Work instructions: Leave the pictures out and repeat the rest of the data below exactly.

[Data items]

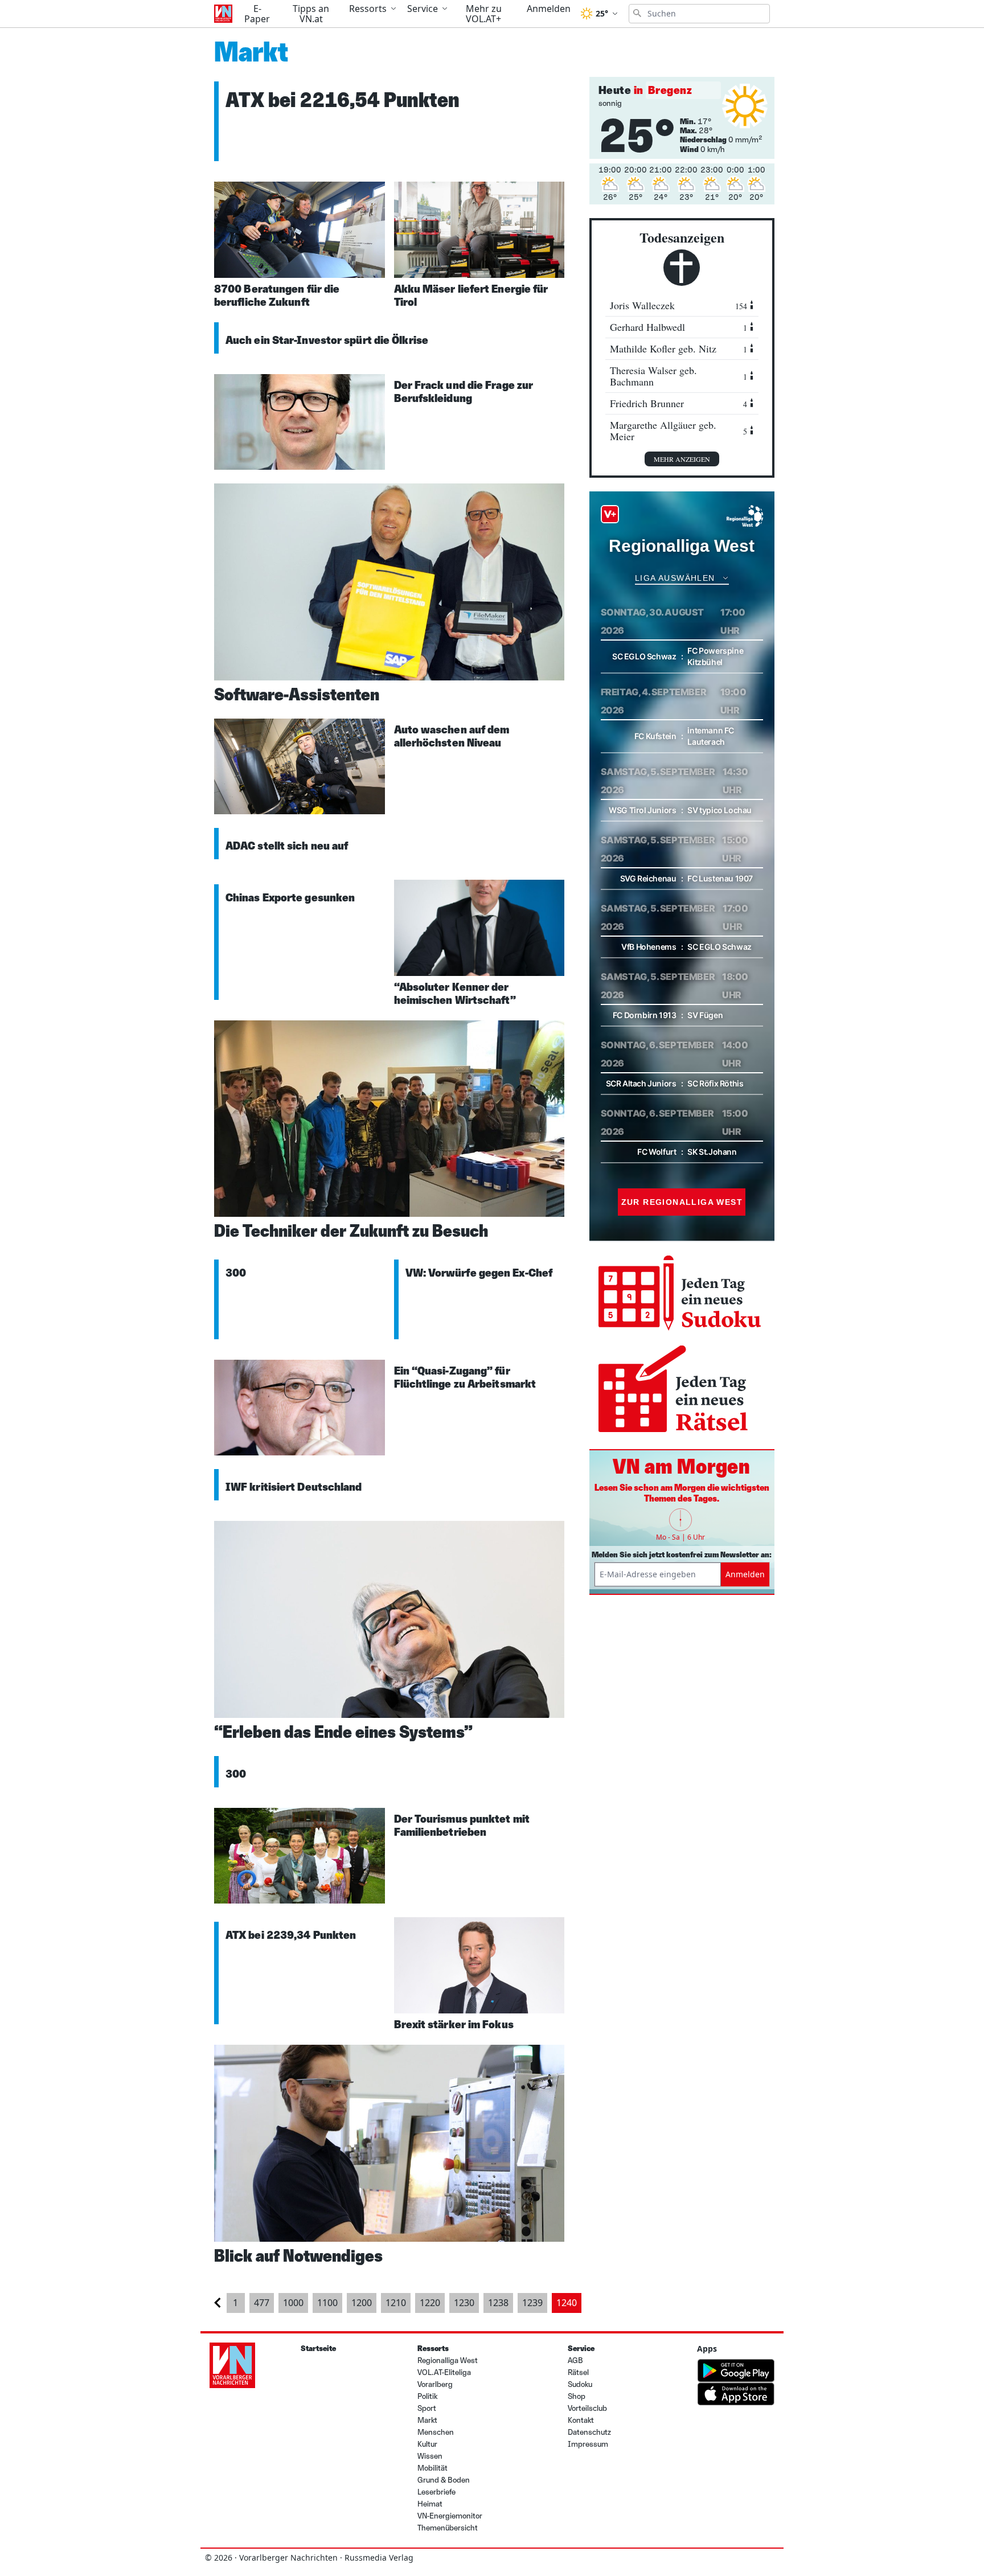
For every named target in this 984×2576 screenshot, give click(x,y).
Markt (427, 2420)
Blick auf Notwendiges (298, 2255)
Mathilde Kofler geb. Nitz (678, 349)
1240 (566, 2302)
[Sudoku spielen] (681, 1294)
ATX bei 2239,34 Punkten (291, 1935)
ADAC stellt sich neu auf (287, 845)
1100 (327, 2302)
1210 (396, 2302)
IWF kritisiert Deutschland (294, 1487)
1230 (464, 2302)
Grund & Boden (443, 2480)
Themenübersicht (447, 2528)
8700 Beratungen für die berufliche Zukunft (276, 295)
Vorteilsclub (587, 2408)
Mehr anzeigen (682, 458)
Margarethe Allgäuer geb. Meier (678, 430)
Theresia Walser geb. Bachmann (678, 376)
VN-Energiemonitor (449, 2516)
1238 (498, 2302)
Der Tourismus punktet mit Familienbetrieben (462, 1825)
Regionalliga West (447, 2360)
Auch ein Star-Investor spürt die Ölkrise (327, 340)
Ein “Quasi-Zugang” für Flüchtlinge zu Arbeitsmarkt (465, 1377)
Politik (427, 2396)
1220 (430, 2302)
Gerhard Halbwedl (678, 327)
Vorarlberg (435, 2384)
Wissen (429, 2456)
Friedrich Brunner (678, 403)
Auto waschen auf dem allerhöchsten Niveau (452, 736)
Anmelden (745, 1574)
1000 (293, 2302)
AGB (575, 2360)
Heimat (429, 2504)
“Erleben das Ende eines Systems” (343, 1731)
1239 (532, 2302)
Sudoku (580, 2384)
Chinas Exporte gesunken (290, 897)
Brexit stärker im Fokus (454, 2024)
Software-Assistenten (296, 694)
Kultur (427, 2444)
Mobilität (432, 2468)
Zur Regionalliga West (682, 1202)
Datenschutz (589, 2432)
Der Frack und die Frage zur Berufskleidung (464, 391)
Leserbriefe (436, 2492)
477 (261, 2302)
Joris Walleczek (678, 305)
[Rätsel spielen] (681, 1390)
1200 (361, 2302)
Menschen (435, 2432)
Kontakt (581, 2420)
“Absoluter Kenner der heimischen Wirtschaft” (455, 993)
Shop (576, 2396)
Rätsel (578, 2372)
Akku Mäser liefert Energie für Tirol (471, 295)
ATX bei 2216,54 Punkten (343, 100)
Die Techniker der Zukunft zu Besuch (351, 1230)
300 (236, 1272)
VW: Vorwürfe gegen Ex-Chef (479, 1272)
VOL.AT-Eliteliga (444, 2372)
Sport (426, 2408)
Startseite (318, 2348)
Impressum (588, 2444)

Answer box:
For every named target in this 984×2576 screenshot, give click(x,y).
Markt (427, 2420)
Blick auf Notwendiges (298, 2255)
Mathilde Kofler geb. Nitz (678, 349)
1240 (566, 2302)
[Sudoku spielen] (681, 1294)
ATX bei 2239,34 Punkten (291, 1935)
ADAC stellt sich neu auf (287, 845)
1100 (327, 2302)
1210 (396, 2302)
IWF kritisiert Deutschland (294, 1487)
1230 (464, 2302)
Grund & Boden (443, 2480)
Themenübersicht (447, 2528)
8700 Beratungen für die berufliche Zukunft (276, 295)
Vorteilsclub (587, 2408)
Mehr anzeigen (682, 458)
Margarethe Allgäuer geb. Meier (678, 430)
Theresia Walser geb. Bachmann (678, 376)
VN-Energiemonitor (449, 2516)
1238 (498, 2302)
Der Tourismus punktet mit Familienbetrieben (462, 1825)
Regionalliga West (447, 2360)
Auch ein Star-Investor spürt die Ölkrise (327, 340)
Ein “Quasi-Zugang” für Flüchtlinge zu Arbeitsmarkt (465, 1377)
Politik (427, 2396)
1220 (430, 2302)
Gerhard Halbwedl (678, 327)
Vorarlberg (435, 2384)
Wissen (429, 2456)
Friedrich Brunner (678, 403)
Auto waschen auf dem allerhöchsten Niveau (452, 736)
Anmelden (745, 1574)
1000 (293, 2302)
AGB (575, 2360)
Heimat (429, 2504)
“Erleben das Ende eines Systems” (343, 1731)
1239 (532, 2302)
Sudoku (580, 2384)
Chinas Exporte gesunken (290, 897)
Brexit stärker im Fokus (454, 2024)
Software-Assistenten (296, 694)
Kultur (427, 2444)
Mobilität (432, 2468)
Zur Regionalliga West (682, 1202)
Datenschutz (589, 2432)
Der Frack und die Frage zur Berufskleidung (464, 391)
Leserbriefe (436, 2492)
477 (261, 2302)
Joris Walleczek (678, 305)
[Rätsel spielen] (681, 1390)
1200 (361, 2302)
Menschen (435, 2432)
Kontakt (581, 2420)
“Absoluter Kenner der heimischen Wirtschaft” (455, 993)
Shop (576, 2396)
Rätsel (578, 2372)
Akku Mäser liefert Energie für Tirol (471, 295)
ATX bei 2216,54 Punkten (343, 100)
Die Techniker der Zukunft zu Besuch (351, 1230)
300 (236, 1272)
VW: Vorwürfe gegen Ex-Chef (479, 1272)
VOL.AT-Eliteliga (444, 2372)
Sport (426, 2408)
Startseite (318, 2348)
Impressum (588, 2444)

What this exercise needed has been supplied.